Studio album by The Alarm
- Released: September 1989
- Recorded: 1988–1989
- Genre: Rock
- Length: 58:52 (English CD version)
- Label: IRS
- Producer: Tony Visconti

The Alarm chronology
| Electric Folklore Live (1988) | Change (1989) | Standards (1990) |

Singles from Change
- "Sold Me Down the River" Released: 1989; "A New South Wales" Released: 1989; "Devolution Workin' Man Blues" Released: 1989; "Love Don't Come Easy" Released: 1990;

= Change (The Alarm album) =

Change is the fourth studio album by Welsh rock band The Alarm. It was released in September 1989 on IRS Records.

The album was released initially on vinyl LP, cassette and CD, reaching No. 13 in the UK charts and No. 75 in the US charts.

An extended re-mastered version was released, including extra tracks.

Professional ratings
Review scores
| Source | Rating |
| Allmusic | Star |
| Christgau's Record Guide | C |

==Singles==
"Sold Me Down the River" was released before the album, reaching No. 43 in the UK singles chart. This was followed after the album release by "A New South Wales", which reached No. 31 and saw the band on Top of the Pops and Wogan. "Love Don't Come Easy" was the third and final single, just failing to reach the Top 40.

==Track listing==
All songs written by Eddie Macdonald and Mike Peters, except where noted.

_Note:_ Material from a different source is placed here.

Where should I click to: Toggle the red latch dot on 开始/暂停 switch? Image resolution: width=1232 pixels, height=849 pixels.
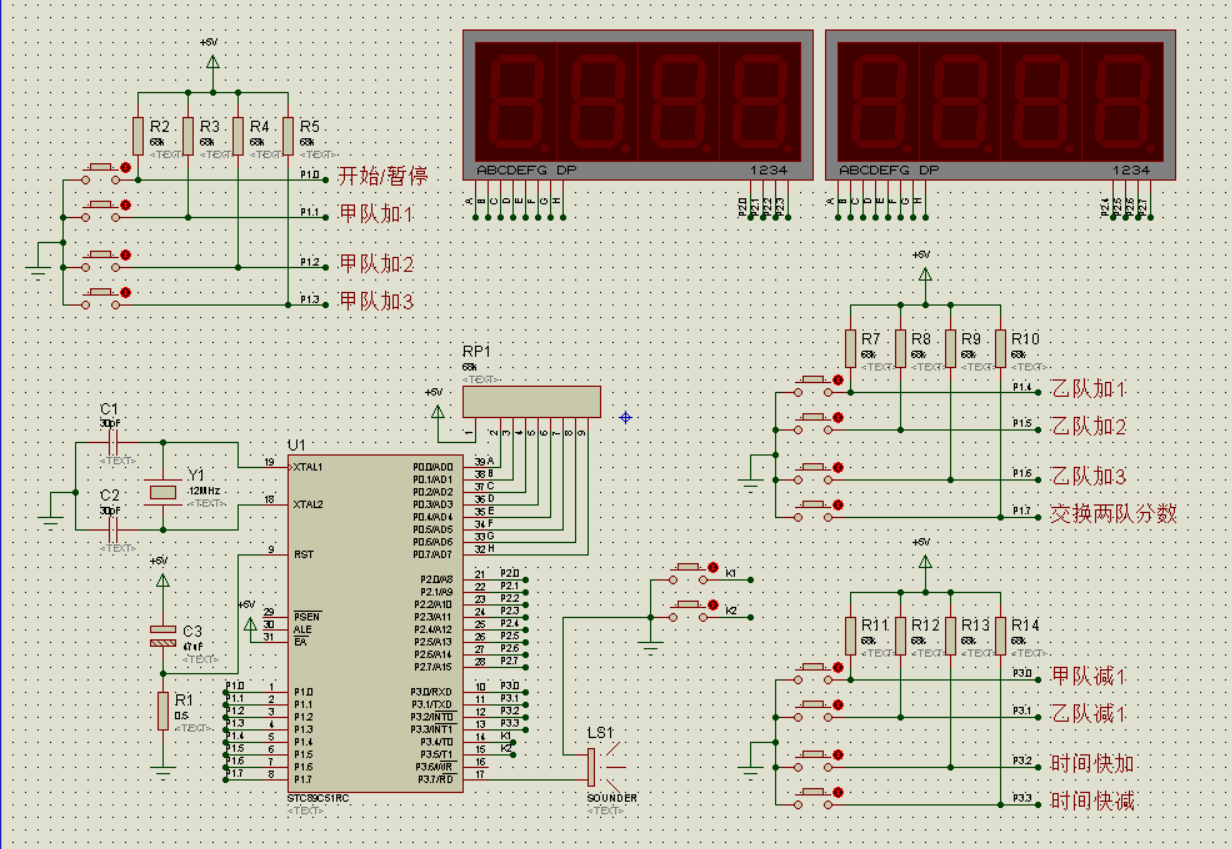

1. "Sold Me Down the River" – 5:25
2. "The Rock" (The Alarm) – 4:39
3. "Devolution Workin' Man Blues" – 4:11
4. "Love Don't Come Easy" – 4:08
5. "Hardland" – 4:09
6. "Change II" (Dave Sharp, Nigel Twist) – 2:52
7. "No Frontiers" – 3:53
8. "Scarlet" – 4:17
9. "Where a Town Once Stood" (The Alarm) – 3:48
10. "Black Sun" (The Alarm) – 4:30 *
11. "Prison Without Prison Bars" – 3:48
12. "How the Mighty Fall" – 4:19 *
13. "Rivers to Cross" (The Alarm) – 3:42
14. "A New South Wales" – 4:46

Note
- Released as limited edition free single with vinyl LP

==Personnel==

LP back cover.

Arranged by The Alarm.
- Mike Peters – vocals
- Dave Sharp – guitar
- Eddie Macdonald – bass
- Mark Taylor – keyboards
- Twist – drums
- Technical
- Tony Visconti – producer, engineer

Notes: Lookout management: Elliot Roberts and Barry Dickens

Recorded at the Skylight Suite and Mixed Good Earths Studios

"A New South Wales" Recorded at BBC Wales Cardiff with the Morriston Orpheus Male Voice Choir and members of the Welsh Symphony Orchestra

==Welsh release==
An edition of the album sung in Welsh called Newid was released in 1989.

===Track listing===
1. "Gwerthoch Fi I Lawr Yr Afon" – 4:09
2. "Y Graig" – 4:39
3. "Datganoli Y Falen Gweithiwr" – 4:11
4. "Dydi Cariad Byth Yn Hawdd" – 4:08
5. "Hiraeth" – 4:09
6. "Newid II" – 2:52
7. "Dim Ffiniau" – 3:53
8. "Ysgarlad" – 4:18
9. "Ble Sefa Dref" – 3:48
10. "Rhyddid Caeth" – 3:48
11. "Croesi'r Afon" – 3:42
12. "Hwylio Dros Y Môr" – 4:47

==Japanese promotional release==
A Japanese 15-track promo-only CD was released including a different track list, custom picture sleeve and Japanese biography.

===Track listing===

Japanese front cover.

1. "Declaration"
2. "Marching On"
3. "68 Guns"
4. "The Stand (Full Length Version)"
5. "Absolute Reality"
6. "Strength"
7. "Spirit of '76"
8. "Rain in the Summertime"
9. "Rescue Me"
10. "Sold Me Down the River"
11. "Hardland"
12. "Change II"
13. "No Frontiers"
14. "Black Sun"
15. "A New South Wales"

==Remastered release==
Released in 2000, the remastered edition featured a revised track listings, b-sides and previously unreleased recordings, new and original artwork, unseen photos, lyrics, sleeve notes by Mike Peters and interactive programming information to play the album in its original form.

==Change demos==
Two-disc release including 16 acoustic tracks from a 1988 L.A. demo session with Mike Peters and Eddie MacDonald and 20+ electric tracks with the full band at the 1988–1989 Kinmell Hall demo sessions in Wales.